The company’s products and services are in high demand, and its customer base is growing. In the long run, Sterling Check is likely to continue to grow and be a profitable investment.

Share Price

Monday was a big day for Sterling Check, as the company went public for the first time. The move raised $377 million, though so far the media coverage has been mostly negative. On Monday, STERLING CHECK stock opened at $20.2 and closed at $20.3, up by 1.7% from the previous closing price of 20.0. It remains to be seen how the company will fare in the long run, but for now, it looks like it is off to a decent start.



VI Analysis – Sterling Check Stock Fair Value Calculator

The intrinsic value of a stock reflects the company’s long-term potential.
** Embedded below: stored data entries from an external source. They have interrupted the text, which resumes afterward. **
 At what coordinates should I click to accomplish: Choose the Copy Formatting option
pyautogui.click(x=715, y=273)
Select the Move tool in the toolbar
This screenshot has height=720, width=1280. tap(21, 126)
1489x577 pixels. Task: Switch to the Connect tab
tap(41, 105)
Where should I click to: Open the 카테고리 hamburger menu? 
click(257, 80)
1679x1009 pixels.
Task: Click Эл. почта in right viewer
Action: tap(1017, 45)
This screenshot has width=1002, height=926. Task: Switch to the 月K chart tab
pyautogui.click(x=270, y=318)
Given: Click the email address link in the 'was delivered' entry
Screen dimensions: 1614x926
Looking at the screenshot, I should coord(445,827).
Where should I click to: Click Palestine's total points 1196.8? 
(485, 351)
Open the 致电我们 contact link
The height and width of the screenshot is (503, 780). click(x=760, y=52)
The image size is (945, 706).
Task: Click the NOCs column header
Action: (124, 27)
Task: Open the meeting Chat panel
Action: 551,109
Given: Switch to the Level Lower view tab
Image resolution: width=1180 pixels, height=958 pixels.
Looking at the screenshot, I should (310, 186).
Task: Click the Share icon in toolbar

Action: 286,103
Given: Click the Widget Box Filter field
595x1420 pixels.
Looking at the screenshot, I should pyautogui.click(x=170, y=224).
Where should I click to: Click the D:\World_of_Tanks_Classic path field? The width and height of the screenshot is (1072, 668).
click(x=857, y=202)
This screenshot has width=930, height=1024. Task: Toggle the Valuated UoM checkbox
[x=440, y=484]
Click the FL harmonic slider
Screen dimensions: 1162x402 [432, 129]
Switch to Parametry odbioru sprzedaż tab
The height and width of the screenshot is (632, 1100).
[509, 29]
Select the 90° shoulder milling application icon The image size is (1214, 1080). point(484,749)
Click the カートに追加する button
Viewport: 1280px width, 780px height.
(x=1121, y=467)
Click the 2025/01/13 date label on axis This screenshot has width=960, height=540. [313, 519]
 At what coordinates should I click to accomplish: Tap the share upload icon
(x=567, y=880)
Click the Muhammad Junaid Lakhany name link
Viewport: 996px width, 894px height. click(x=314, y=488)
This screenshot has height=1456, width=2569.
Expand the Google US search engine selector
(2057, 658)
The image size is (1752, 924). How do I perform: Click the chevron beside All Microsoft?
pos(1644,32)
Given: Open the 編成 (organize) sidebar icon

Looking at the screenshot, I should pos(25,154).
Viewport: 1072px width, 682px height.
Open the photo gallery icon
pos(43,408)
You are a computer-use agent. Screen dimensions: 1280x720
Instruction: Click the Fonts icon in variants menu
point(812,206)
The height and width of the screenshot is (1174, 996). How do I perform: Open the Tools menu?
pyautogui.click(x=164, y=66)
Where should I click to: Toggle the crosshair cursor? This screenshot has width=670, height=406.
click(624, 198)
The VI Line app makes it easy to see a company’s fundamentals and calculate its intrinsic value. For example, the intrinsic value of STERLING CHECK shares is around $22.5. The stock is currently traded at $20.3, which is a fair price but still undervalued by 10%.

VI Peers

The competition among Sterling Check Corp and its competitors is intense. Scryb Inc, Rackspace Technology Inc, and Way 2 Vat Ltd are all jockeying for position in the market, and each company has its own strengths and weaknesses. Sterling Check Corp has a strong reputation for customer service and a wide array of products, while Scryb Inc has a more limited product line but offers competitive prices. Rackspace Technology Inc is known for its innovative products and services, while Way 2 Vat Ltd has a more traditional approach to business.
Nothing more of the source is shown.